Миром правит разумное начало, Бог. Стоики предлагают и доказательства существования Бога. Клеанф, например, рассуждает следующим образом: «Ведь если кто придет в какой-то дом, или в гимнасий, или на форум и увидит во всем разумность, соразмерность, порядок, тот, конечно, рассудит, что это не могло произойти без причины, и поймет, что есть некто, стоящий во главе всего этого, которому все повинуется. Тем более, наблюдая столь великие передвижения и столь великие изменения многих связанных между собой вещей, связи между которыми в течение безмерного и бесконечного времени никогда ни в чем не нарушаются, необходимо признать, что все великие передвижения в природе управляются неким умом»12. Согласен с ним и Хрисипп: «Если, — говорит он, — есть нечто такое во вселенной, чего ум человека, человеческий рассудок, сила, могущество сделать не могут, то определенно тот, кто это сделал, лучше человека. Но человек не мог создать небесные тела и все то, чему присущ вечный распорядок. Следовательно, тот, кто все это создал, лучше человека. Почему же не сказать, что это бог? Ведь если богов нет, то что может быть во вселенной лучше человека? Ибо только в нем одном есть разум, превосходнее которого ничто не может быть. Но было бы безумным высокомерием со стороны человека считать, что лучше его во всем мире нет. Значит, есть нечто лучшее, значит, есть бог»13.

Но почему тогда в мире существует зло? Ведь миром правит благое начало, и цель жизни — тоже благо. Стоики ставят впервые вопрос об оправдании разумного начала и дают следующие ответы. Во-первых, если бы не было зла, мы не замечали бы добра, так как все познается благодаря противоположному себе. Во-вторых, то, что нам кажется злом с нашей точки зрения, вполне может быть добром с точки зрения мировой судьбы. Пример: солдат и армия. Гибель солдата — зло для этого человека и его родственников, но посредством этого зла достигается победа в сражении, что является уже благом. В-третьих, зло необходимо для того, чтобы мы его преодолевали и достигали свободы от страстей. В-четвертых, источник зла — в материи, ведь поскольку кроме духовного, разумного начала, существует начало материальное, то источник зла — слепая материя.

####################

▶ УСЛОВИЕ ЗАДАНИЯ:
Ответьте на вопросы по тексту о стоиках.
(а) Куда, по рассуждению Клеанфа, может прийти человек и увидеть во всём разумность, соразмерность и порядок?
(б) Какой пример приводится, чтобы показать, что зло для человека может быть благом с точки зрения мировой судьбы?
(в) Что стоики называют источником зла в четвёртом ответе?
Приведённые далее строки никак не связаны с текстом о стоиках.

####################

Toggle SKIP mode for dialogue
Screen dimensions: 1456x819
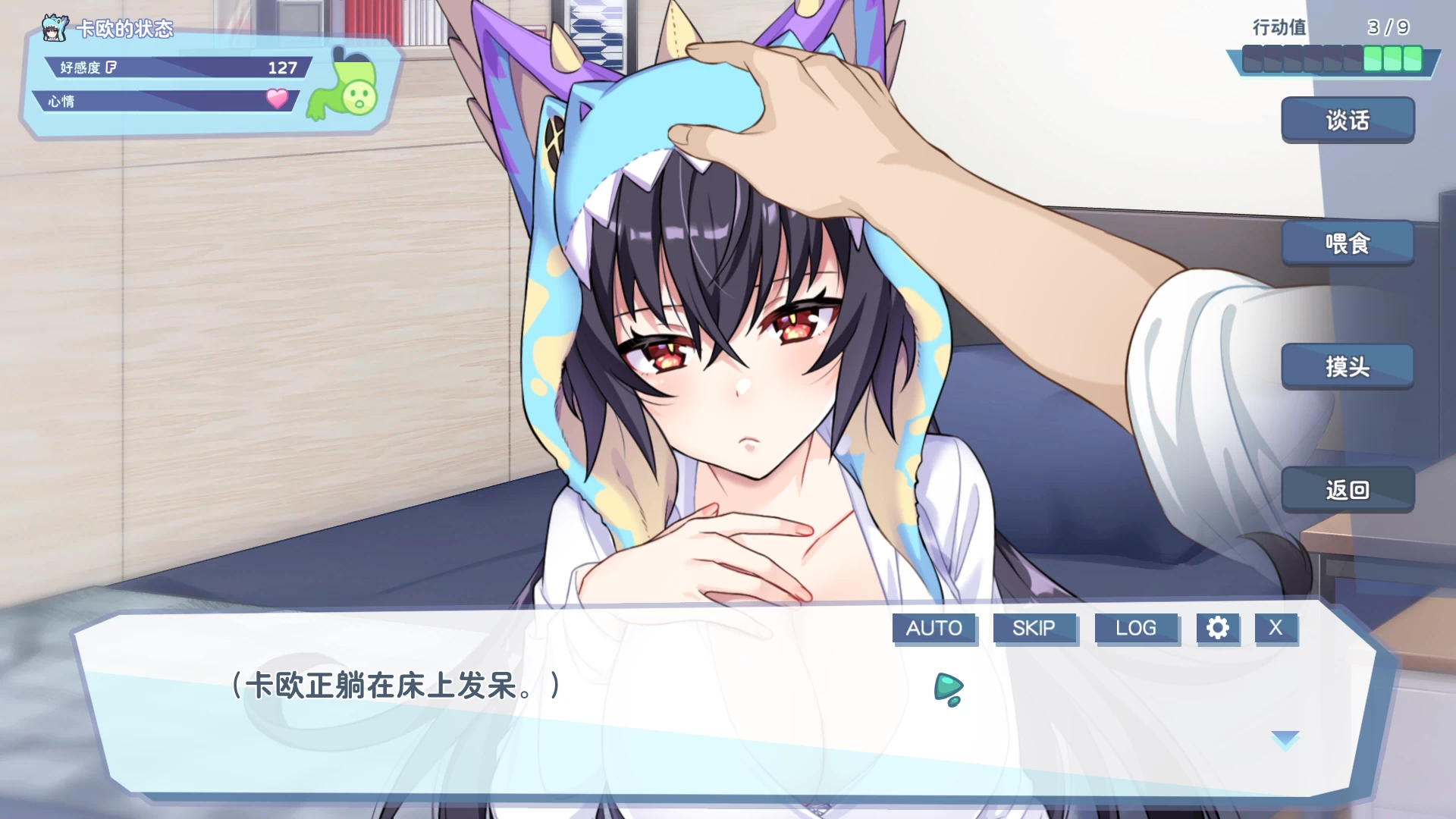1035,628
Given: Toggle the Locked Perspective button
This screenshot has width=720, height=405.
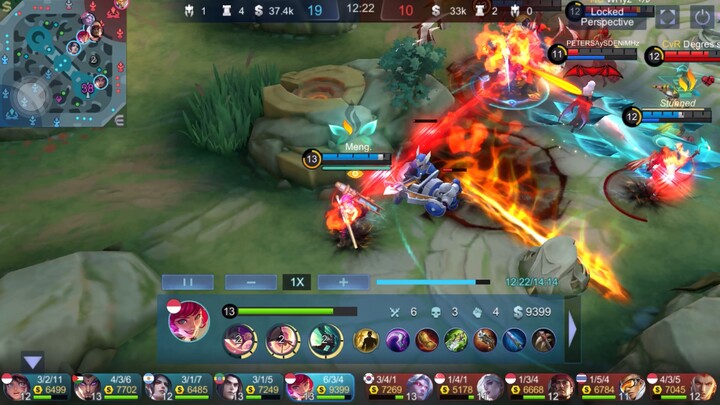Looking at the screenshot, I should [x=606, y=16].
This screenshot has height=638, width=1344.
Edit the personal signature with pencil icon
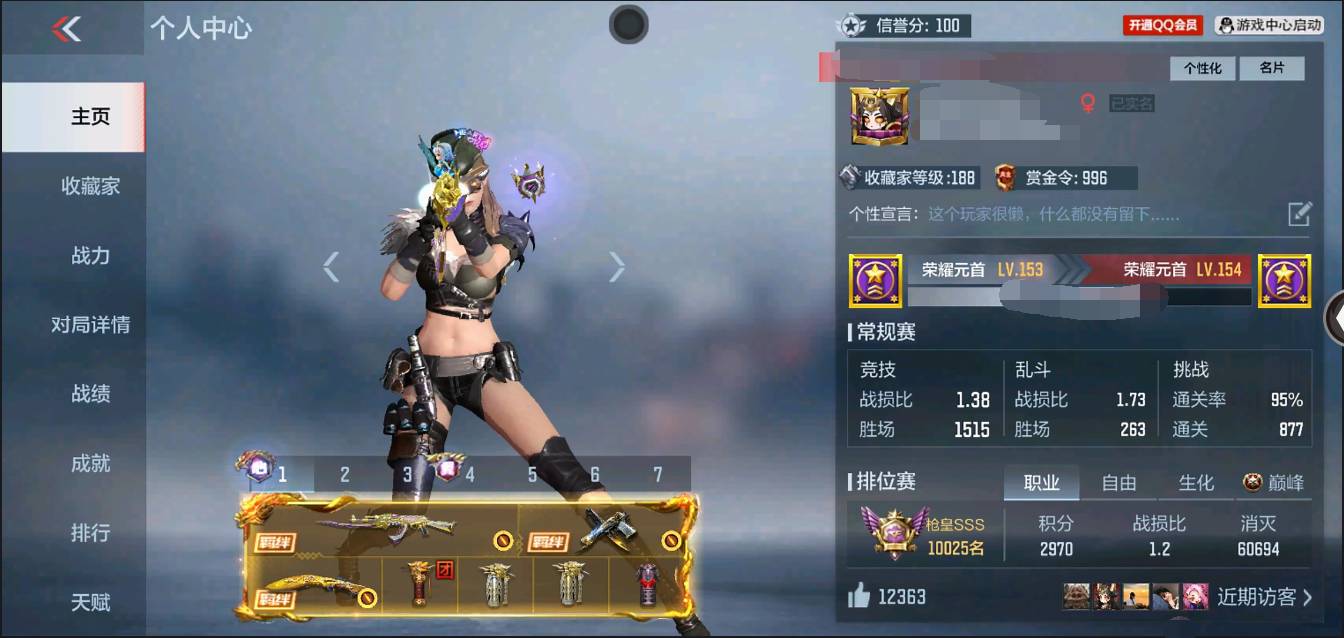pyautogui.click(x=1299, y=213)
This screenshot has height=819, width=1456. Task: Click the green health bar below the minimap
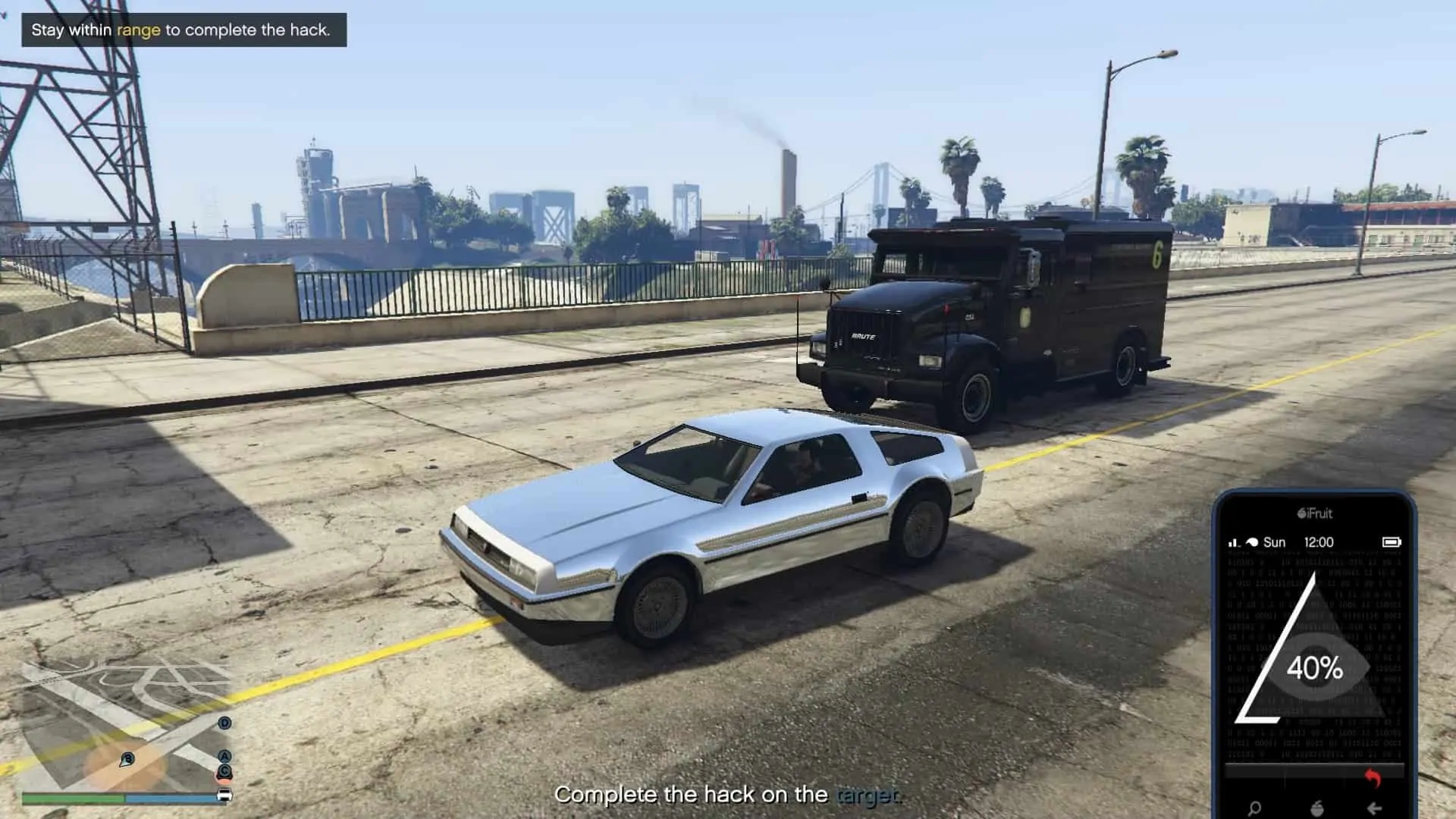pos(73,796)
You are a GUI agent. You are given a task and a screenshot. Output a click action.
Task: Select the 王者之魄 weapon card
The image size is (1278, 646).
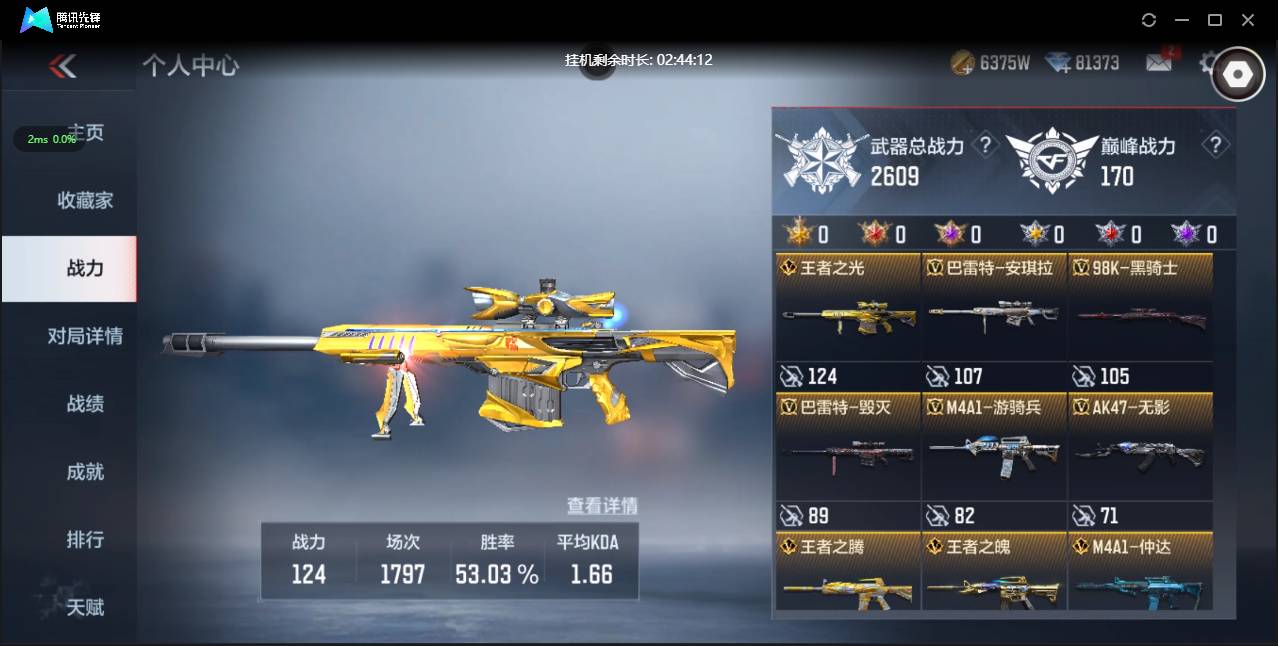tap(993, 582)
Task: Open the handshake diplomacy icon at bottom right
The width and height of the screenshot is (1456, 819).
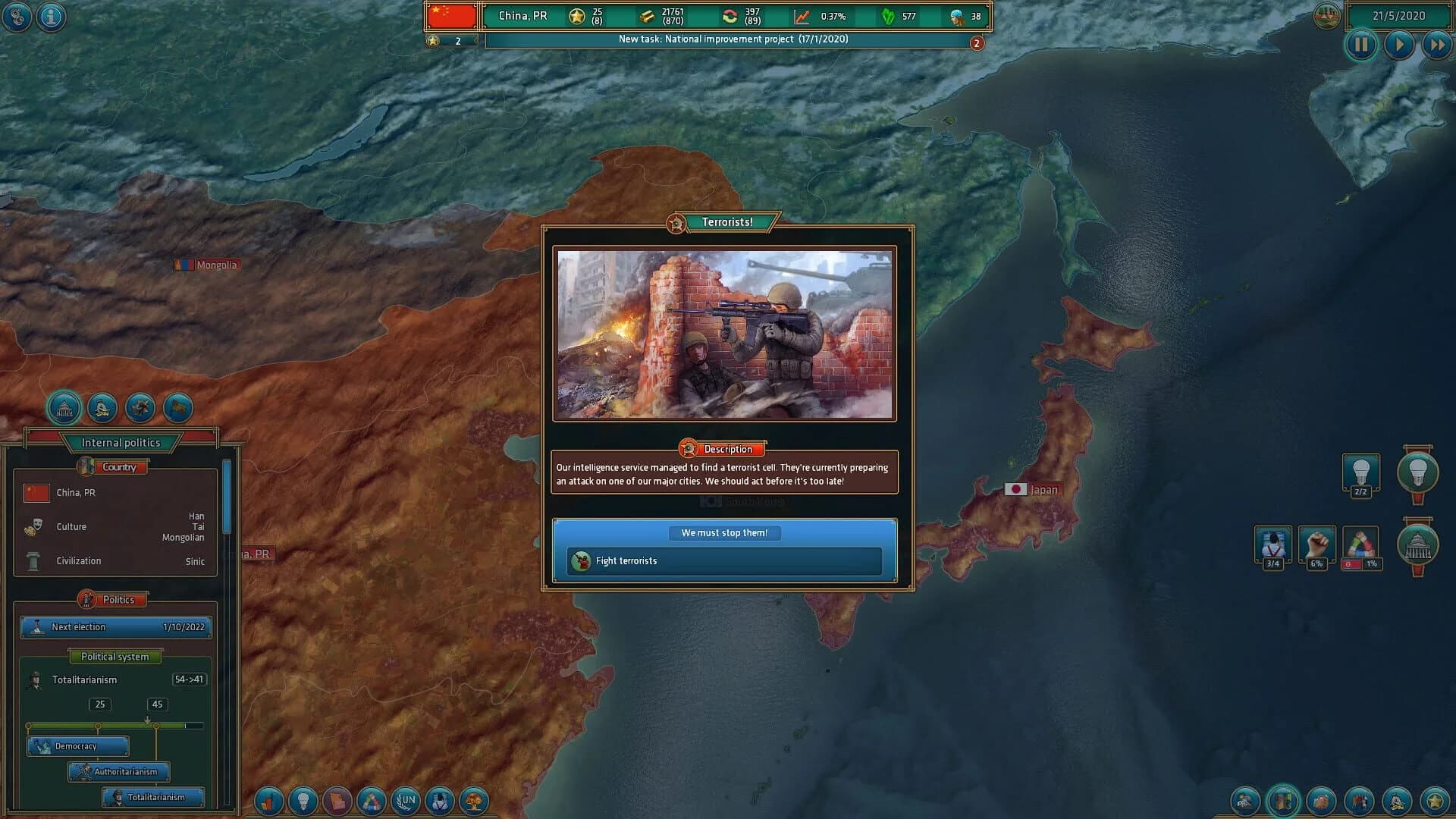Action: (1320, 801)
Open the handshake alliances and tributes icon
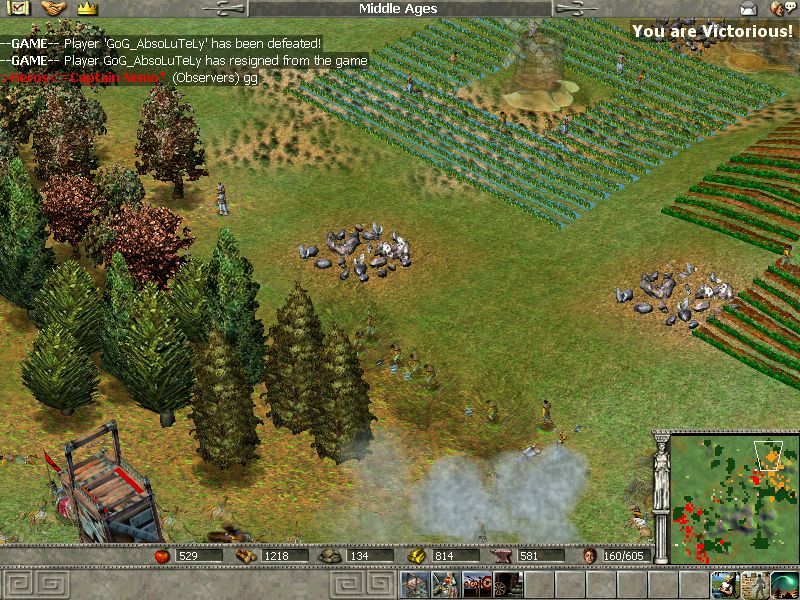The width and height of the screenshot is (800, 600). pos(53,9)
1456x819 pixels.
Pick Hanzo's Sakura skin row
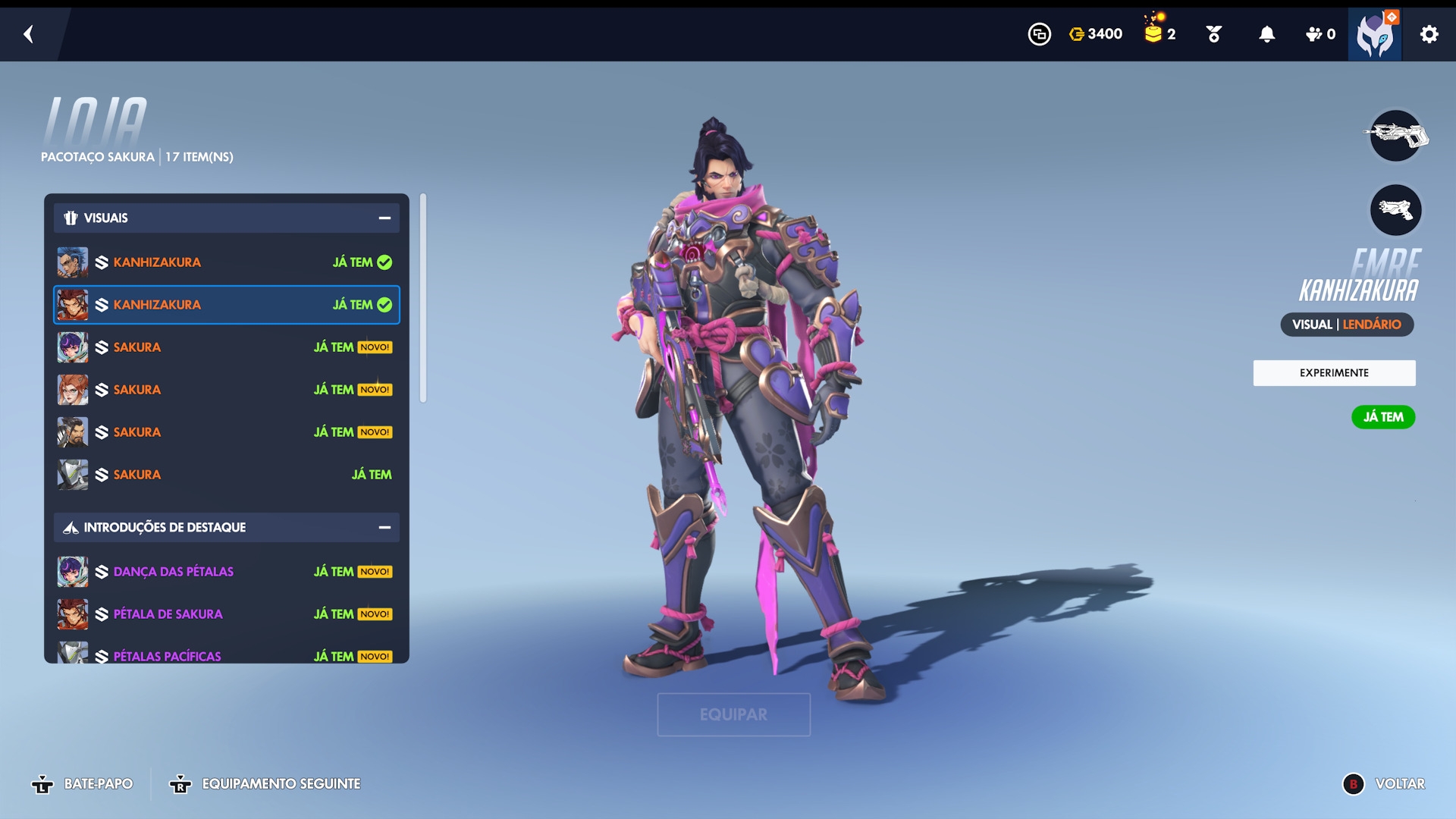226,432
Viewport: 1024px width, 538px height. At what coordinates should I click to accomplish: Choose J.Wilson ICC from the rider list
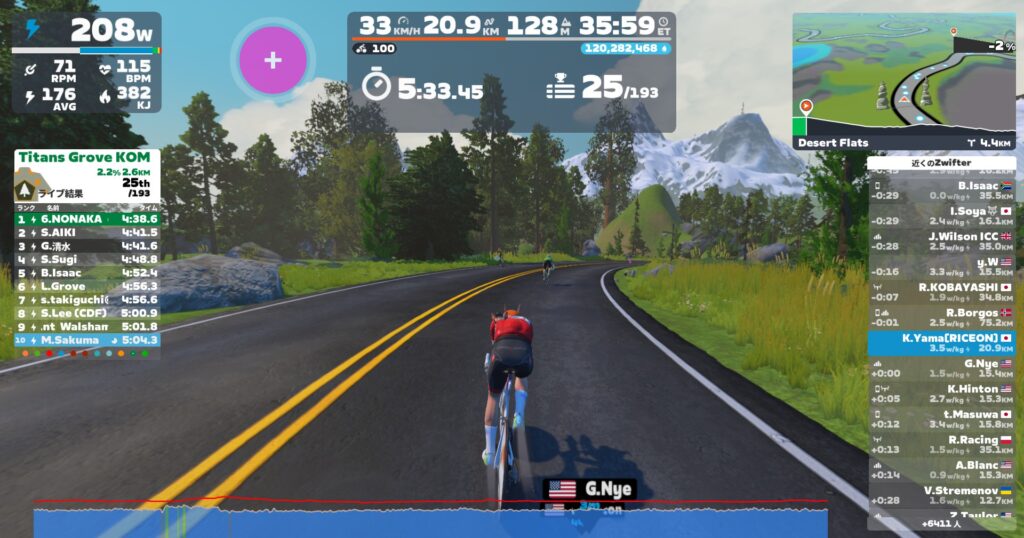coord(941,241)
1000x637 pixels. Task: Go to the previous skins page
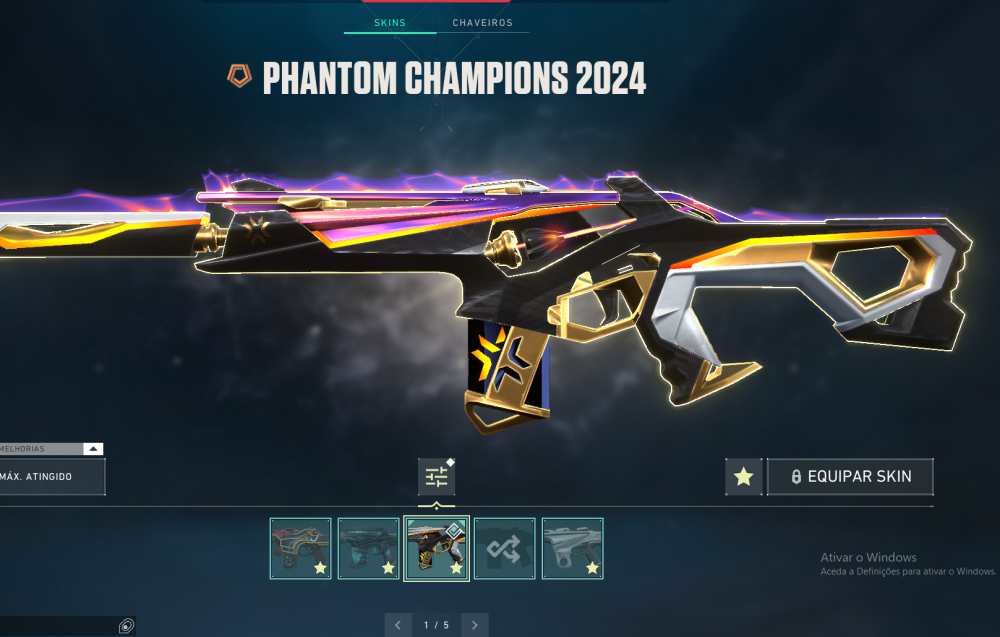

####################

▶ ГОТОВОЕ РЕШЕНИЕ:
(а) В какой-то дом, в гимнасий или на форум.
(б) Пример солдата и армии: гибель солдата — зло для него и его родственников, но через неё достигается победа в сражении, а это уже благо.
(в) Материю, то есть слепую материю.